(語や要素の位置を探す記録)
..............................
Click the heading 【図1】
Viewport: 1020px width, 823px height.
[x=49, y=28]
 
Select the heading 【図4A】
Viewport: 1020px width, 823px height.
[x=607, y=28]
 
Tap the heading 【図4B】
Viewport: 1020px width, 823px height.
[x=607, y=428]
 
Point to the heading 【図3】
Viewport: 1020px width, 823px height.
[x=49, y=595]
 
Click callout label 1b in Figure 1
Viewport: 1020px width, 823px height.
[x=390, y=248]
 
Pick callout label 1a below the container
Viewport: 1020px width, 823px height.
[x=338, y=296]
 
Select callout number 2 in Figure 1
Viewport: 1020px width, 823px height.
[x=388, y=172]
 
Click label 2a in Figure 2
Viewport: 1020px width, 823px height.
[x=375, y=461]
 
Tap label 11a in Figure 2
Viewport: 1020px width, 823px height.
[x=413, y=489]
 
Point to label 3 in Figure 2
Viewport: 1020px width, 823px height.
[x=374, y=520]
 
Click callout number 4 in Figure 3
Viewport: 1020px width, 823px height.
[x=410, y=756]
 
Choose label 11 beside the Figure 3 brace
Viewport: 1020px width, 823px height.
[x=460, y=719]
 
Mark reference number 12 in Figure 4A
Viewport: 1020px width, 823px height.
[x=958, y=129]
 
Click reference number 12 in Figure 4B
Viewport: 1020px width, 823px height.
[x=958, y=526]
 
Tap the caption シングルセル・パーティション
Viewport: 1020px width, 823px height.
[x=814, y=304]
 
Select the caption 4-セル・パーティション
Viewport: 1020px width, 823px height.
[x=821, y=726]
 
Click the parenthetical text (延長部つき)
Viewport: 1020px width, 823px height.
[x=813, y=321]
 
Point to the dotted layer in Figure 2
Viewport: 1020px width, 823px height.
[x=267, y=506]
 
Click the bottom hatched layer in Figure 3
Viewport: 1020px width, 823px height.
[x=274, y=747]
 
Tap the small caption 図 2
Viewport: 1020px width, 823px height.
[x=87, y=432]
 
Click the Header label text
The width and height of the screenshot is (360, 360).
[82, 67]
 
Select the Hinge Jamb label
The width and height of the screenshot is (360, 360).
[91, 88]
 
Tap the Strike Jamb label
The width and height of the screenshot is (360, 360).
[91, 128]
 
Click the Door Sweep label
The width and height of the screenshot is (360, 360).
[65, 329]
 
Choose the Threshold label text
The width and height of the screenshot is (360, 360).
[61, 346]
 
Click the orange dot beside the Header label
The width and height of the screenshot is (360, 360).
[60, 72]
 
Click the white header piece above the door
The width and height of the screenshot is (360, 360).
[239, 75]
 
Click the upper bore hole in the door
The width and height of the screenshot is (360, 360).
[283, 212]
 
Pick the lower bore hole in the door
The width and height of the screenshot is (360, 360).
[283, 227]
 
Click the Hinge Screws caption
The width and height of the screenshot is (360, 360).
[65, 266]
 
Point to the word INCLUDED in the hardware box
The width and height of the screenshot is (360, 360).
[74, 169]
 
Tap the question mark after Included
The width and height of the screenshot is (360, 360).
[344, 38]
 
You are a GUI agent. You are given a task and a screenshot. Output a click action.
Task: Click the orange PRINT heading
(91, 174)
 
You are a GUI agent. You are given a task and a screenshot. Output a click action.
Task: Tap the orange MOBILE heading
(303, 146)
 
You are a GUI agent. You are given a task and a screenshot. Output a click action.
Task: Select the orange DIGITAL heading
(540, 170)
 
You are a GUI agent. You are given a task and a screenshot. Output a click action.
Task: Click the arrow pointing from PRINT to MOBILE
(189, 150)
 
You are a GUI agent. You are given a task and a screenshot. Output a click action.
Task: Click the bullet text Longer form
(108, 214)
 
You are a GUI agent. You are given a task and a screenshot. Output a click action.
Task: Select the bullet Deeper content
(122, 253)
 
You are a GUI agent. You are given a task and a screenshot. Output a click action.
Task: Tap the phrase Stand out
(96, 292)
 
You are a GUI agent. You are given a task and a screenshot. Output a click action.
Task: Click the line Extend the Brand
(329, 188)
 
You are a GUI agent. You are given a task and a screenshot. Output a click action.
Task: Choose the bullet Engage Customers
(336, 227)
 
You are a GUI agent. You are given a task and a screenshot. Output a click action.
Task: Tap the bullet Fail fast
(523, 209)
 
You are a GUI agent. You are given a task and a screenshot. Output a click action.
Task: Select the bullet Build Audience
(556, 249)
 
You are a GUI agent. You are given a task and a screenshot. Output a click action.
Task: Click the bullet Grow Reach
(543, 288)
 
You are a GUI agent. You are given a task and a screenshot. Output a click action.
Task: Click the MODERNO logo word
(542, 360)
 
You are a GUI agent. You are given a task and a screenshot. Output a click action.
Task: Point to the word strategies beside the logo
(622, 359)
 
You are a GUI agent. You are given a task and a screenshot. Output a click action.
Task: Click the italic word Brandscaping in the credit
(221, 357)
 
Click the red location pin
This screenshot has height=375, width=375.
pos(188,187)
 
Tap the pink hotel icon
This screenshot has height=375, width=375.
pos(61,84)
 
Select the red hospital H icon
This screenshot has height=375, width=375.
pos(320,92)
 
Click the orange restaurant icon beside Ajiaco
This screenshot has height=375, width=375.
..............................
- 作業内容 -
上の記録すべてについて、空行を除いた各行を番号付きリストとして出力してください。

- 完全な回答 -
1. Click the heading 【図1】
2. Viewport: 1020px width, 823px height.
3. [x=49, y=28]
4. Select the heading 【図4A】
5. Viewport: 1020px width, 823px height.
6. [x=607, y=28]
7. Tap the heading 【図4B】
8. Viewport: 1020px width, 823px height.
9. [x=607, y=428]
10. Point to the heading 【図3】
11. Viewport: 1020px width, 823px height.
12. [x=49, y=595]
13. Click callout label 1b in Figure 1
14. Viewport: 1020px width, 823px height.
15. [x=390, y=248]
16. Pick callout label 1a below the container
17. Viewport: 1020px width, 823px height.
18. [x=338, y=296]
19. Select callout number 2 in Figure 1
20. Viewport: 1020px width, 823px height.
21. [x=388, y=172]
22. Click label 2a in Figure 2
23. Viewport: 1020px width, 823px height.
24. [x=375, y=461]
25. Tap label 11a in Figure 2
26. Viewport: 1020px width, 823px height.
27. [x=413, y=489]
28. Point to label 3 in Figure 2
29. Viewport: 1020px width, 823px height.
30. [x=374, y=520]
31. Click callout number 4 in Figure 3
32. Viewport: 1020px width, 823px height.
33. [x=410, y=756]
34. Choose label 11 beside the Figure 3 brace
35. Viewport: 1020px width, 823px height.
36. [x=460, y=719]
37. Mark reference number 12 in Figure 4A
38. Viewport: 1020px width, 823px height.
39. [x=958, y=129]
40. Click reference number 12 in Figure 4B
41. Viewport: 1020px width, 823px height.
42. [x=958, y=526]
43. Tap the caption シングルセル・パーティション
44. Viewport: 1020px width, 823px height.
45. [x=814, y=304]
46. Select the caption 4-セル・パーティション
47. Viewport: 1020px width, 823px height.
48. [x=821, y=726]
49. Click the parenthetical text (延長部つき)
50. Viewport: 1020px width, 823px height.
51. [x=813, y=321]
52. Point to the dotted layer in Figure 2
53. Viewport: 1020px width, 823px height.
54. [x=267, y=506]
55. Click the bottom hatched layer in Figure 3
56. Viewport: 1020px width, 823px height.
57. [x=274, y=747]
58. Tap the small caption 図 2
59. Viewport: 1020px width, 823px height.
60. [x=87, y=432]
61. Click the Header label text
62. The width and height of the screenshot is (360, 360).
63. [82, 67]
64. Select the Hinge Jamb label
65. The width and height of the screenshot is (360, 360).
66. [91, 88]
67. Tap the Strike Jamb label
68. The width and height of the screenshot is (360, 360).
69. [91, 128]
70. Click the Door Sweep label
71. The width and height of the screenshot is (360, 360).
72. [65, 329]
73. Choose the Threshold label text
74. The width and height of the screenshot is (360, 360).
75. [61, 346]
76. Click the orange dot beside the Header label
77. The width and height of the screenshot is (360, 360).
78. [60, 72]
79. Click the white header piece above the door
80. The width and height of the screenshot is (360, 360).
81. [239, 75]
82. Click the upper bore hole in the door
83. The width and height of the screenshot is (360, 360).
84. [283, 212]
85. Pick the lower bore hole in the door
86. The width and height of the screenshot is (360, 360).
87. [283, 227]
88. Click the Hinge Screws caption
89. The width and height of the screenshot is (360, 360).
90. [65, 266]
91. Point to the word INCLUDED in the hardware box
92. The width and height of the screenshot is (360, 360).
93. [74, 169]
94. Tap the question mark after Included
95. The width and height of the screenshot is (360, 360).
96. [344, 38]
97. You are a GUI agent. You are given a task and a screenshot. Output a click action.
98. Task: Click the orange PRINT heading
99. (91, 174)
100. You are a GUI agent. You are given a task and a screenshot. Output a click action.
101. Task: Tap the orange MOBILE heading
102. (303, 146)
103. You are a GUI agent. You are given a task and a screenshot. Output a click action.
104. Task: Select the orange DIGITAL heading
105. (540, 170)
106. You are a GUI agent. You are given a task and a screenshot. Output a click action.
107. Task: Click the arrow pointing from PRINT to MOBILE
108. (189, 150)
109. You are a GUI agent. You are given a task and a screenshot. Output a click action.
110. Task: Click the bullet text Longer form
111. (108, 214)
112. You are a GUI agent. You are given a task and a screenshot. Output a click action.
113. Task: Select the bullet Deeper content
114. (122, 253)
115. You are a GUI agent. You are given a task and a screenshot. Output a click action.
116. Task: Tap the phrase Stand out
117. (96, 292)
118. You are a GUI agent. You are given a task and a screenshot. Output a click action.
119. Task: Click the line Extend the Brand
120. (329, 188)
121. You are a GUI agent. You are given a task and a screenshot. Output a click action.
122. Task: Choose the bullet Engage Customers
123. (336, 227)
124. You are a GUI agent. You are given a task and a screenshot. Output a click action.
125. Task: Tap the bullet Fail fast
126. (523, 209)
127. You are a GUI agent. You are given a task and a screenshot. Output a click action.
128. Task: Select the bullet Build Audience
129. (556, 249)
130. You are a GUI agent. You are given a task and a screenshot. Output a click action.
131. Task: Click the bullet Grow Reach
132. (543, 288)
133. You are a GUI agent. You are given a task and a screenshot. Output a click action.
134. Task: Click the MODERNO logo word
135. (542, 360)
136. You are a GUI agent. You are given a task and a screenshot. Output a click action.
137. Task: Point to the word strategies beside the logo
138. (622, 359)
139. You are a GUI agent. You are given a task and a screenshot. Output a click action.
140. Task: Click the italic word Brandscaping in the credit
141. (221, 357)
142. Click the red location pin
143. This screenshot has height=375, width=375.
144. pos(188,187)
145. Tap the pink hotel icon
146. This screenshot has height=375, width=375.
147. pos(61,84)
148. Select the red hospital H icon
149. This screenshot has height=375, width=375.
150. pos(320,92)
151. Click the orange restaurant icon beside Ajiaco
152. This screenshot has height=375, width=375.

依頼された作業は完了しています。